Lennox Bridge, 1926

Important Australian + International Fine Art
Melbourne
29 April 2026
29

Lloyd Rees

(1895 - 1988)
Lennox Bridge, 1926

oil on canvas on board

47.0 x 72.5 cm

signed indistinctly with initials lower right: LR

Estimate: 
$30,000 – $40,000
Provenance

Stanly Wilson, Sydney, a gift from the artist, c.1929
Thence by descent
Private collection, Sydney
Thence by descent
Private collection, Brisbane 

Exhibited

Eight Painters, Grosvenor Galleries, Sydney, opened 19 March 1926 (as 'The Riverbank')

Literature

‘Paintings at Grosvenor Galleries’, The Sydney Morning Herald, Sydney, 20 March 1926, p. 14 (as ‘The River Bank’)

Catalogue text

When looking at Lloyd Rees’ early paintings, there are two things to keep in mind.
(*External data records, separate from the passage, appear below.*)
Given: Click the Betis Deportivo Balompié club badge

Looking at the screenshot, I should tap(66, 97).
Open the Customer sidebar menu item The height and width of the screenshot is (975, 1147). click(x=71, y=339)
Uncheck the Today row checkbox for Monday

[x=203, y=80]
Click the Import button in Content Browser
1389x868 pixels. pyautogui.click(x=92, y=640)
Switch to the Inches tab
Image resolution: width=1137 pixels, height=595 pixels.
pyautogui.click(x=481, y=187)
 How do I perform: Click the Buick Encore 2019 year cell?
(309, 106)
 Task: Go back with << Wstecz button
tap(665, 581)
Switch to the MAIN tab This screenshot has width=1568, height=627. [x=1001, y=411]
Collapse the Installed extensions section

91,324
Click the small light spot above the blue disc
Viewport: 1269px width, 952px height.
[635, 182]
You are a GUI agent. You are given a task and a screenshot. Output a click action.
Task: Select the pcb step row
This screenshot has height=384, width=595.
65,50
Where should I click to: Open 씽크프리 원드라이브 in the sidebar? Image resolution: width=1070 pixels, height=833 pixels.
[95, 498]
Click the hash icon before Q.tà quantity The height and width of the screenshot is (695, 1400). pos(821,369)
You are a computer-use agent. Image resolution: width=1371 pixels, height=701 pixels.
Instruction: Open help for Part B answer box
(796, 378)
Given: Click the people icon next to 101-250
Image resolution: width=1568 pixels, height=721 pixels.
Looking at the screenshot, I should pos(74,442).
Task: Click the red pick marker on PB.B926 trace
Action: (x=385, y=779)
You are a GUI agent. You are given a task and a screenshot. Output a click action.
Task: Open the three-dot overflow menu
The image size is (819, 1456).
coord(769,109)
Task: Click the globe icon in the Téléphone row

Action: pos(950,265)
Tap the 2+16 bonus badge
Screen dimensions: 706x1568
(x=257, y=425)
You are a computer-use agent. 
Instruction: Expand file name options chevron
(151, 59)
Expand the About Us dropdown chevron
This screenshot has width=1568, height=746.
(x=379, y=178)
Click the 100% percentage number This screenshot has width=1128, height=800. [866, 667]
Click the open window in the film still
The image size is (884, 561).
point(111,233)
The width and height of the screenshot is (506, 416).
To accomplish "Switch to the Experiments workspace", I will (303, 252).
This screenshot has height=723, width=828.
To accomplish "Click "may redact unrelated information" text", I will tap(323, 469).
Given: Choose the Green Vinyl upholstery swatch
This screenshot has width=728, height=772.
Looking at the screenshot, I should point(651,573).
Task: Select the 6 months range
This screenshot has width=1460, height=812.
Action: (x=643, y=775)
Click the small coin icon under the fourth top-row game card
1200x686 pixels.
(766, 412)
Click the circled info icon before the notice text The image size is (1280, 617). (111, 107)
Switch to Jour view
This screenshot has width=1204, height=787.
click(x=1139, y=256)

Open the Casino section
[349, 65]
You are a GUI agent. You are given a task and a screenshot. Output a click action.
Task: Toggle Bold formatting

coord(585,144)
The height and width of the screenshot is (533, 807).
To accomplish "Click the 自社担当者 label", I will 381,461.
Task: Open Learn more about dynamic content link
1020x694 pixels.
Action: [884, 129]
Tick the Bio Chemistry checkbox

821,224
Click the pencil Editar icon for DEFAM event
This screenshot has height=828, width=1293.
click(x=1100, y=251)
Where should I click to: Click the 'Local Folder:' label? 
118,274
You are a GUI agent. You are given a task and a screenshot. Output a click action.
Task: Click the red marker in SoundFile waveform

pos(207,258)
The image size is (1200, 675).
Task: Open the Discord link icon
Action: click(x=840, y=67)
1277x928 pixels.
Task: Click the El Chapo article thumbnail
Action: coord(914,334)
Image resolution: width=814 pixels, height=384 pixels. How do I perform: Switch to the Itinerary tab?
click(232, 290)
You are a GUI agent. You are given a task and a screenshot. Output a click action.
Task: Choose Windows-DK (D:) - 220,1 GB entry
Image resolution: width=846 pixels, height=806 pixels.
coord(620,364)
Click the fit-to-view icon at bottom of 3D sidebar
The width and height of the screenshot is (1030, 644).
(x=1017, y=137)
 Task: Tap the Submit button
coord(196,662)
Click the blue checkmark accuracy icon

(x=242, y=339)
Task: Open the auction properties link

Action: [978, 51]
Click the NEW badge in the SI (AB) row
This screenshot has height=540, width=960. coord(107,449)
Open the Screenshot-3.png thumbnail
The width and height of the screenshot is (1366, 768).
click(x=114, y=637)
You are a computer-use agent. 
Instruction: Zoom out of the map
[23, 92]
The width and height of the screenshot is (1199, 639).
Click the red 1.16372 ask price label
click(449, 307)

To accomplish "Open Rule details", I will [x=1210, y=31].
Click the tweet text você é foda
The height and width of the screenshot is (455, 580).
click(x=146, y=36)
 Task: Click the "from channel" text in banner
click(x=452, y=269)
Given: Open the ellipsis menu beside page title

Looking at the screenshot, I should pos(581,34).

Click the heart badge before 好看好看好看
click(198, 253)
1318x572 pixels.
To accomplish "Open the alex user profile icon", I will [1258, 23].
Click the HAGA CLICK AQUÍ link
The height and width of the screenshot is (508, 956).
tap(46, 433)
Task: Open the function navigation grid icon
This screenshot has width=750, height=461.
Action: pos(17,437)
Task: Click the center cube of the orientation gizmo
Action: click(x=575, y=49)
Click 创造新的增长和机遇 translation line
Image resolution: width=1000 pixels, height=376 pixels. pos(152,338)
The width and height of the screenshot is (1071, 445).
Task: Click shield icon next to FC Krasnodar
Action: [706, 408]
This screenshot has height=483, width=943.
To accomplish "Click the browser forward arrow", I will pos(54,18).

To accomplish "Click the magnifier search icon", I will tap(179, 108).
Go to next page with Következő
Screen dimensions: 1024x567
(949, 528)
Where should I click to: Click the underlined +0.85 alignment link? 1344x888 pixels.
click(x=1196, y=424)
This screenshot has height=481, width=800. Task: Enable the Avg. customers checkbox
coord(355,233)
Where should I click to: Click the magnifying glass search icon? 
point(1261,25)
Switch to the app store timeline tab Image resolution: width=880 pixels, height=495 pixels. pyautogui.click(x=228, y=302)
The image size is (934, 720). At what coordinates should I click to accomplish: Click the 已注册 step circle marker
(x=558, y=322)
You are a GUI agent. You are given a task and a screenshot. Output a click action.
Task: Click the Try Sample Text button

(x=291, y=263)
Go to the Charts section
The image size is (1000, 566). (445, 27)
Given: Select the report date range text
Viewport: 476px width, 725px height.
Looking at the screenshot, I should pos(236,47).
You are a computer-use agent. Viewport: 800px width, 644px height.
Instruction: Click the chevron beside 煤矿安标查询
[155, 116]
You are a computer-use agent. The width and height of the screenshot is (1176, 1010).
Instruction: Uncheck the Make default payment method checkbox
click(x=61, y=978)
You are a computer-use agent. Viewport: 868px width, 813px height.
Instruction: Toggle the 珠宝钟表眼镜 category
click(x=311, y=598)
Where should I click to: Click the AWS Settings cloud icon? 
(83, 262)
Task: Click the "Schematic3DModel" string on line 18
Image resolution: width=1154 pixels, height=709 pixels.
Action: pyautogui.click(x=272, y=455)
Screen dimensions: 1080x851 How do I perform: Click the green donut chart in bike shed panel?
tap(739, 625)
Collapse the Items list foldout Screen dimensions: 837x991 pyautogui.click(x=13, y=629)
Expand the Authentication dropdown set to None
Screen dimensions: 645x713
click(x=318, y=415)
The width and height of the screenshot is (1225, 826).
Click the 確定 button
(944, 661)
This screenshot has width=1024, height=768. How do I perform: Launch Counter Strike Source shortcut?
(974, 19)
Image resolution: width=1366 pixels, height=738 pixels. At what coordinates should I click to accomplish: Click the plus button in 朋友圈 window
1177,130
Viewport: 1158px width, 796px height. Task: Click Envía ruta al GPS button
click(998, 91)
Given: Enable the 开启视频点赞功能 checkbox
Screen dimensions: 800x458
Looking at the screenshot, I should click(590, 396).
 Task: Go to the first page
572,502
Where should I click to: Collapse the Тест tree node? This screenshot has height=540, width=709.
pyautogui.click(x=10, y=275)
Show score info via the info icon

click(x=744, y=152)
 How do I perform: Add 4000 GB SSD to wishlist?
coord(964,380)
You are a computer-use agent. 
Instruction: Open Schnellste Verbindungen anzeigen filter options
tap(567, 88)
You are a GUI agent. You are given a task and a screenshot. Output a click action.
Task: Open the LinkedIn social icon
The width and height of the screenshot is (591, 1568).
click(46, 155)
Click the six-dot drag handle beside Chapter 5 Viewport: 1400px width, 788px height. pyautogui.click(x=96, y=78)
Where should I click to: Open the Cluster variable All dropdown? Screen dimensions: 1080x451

First, that he was drawn to architecture from an early age, fascinated particularly by the spiritual ‘presence’ of cathedrals and churches, and second, that he was not interested in painting topographically accurate views. Instead, he experimented, introducing elements whilst removing others. This led a contemporaneous critic to perceptively note that ‘Mr Rees dreams his picture, and then strives to render the dream.’1 Some of these additions were quite fanciful, as seen in Lennox Bridge, 1926, where an imposing European Gothic-spired church rises dramatically from the riverbank above Lennox Bridge, located in Parramatta, 24 kms to the west of Sydney. Rees spent some years living there in the early 1920s attracted by the clear skies as the Sydney skyline was already ‘blurred by fog.’2 In 1923, Rees travelled to Europe where he did numerous drawings of ecclesiastic architecture only to lose his sketchbooks on a bus in Paris. He returned to Paramatta the following year where he continued to paint ‘under the general influence of Corot and Max Meldrum.’3

The humble Lennox Bridge is a single span, arched bridge over the Parramatta River constructed of sandstone and completed in 1839. In the current painting, the bridge now has a gently curved upper level, a Rees distortion which sympathetically enhances the near circularity of the arch and its reflection. He did several studies and paintings of the location and one of these, Crossing the Lennox Bridge, 1925, is surprisingly accurate and the distant skyline includes the silhouette of the single-spired St Patrick’s Cathedral to the right. It is plausible that in Lennox Bridge, Rees built this visual trigger into a somewhat fanciful suggestion of what could be possible for Parramatta. In a way, it was not so extreme as within four years, the town welcomed its own secular cathedral for the masses with the Hollywood-inspired, Egyptian-temple-themed Roxy Cinema.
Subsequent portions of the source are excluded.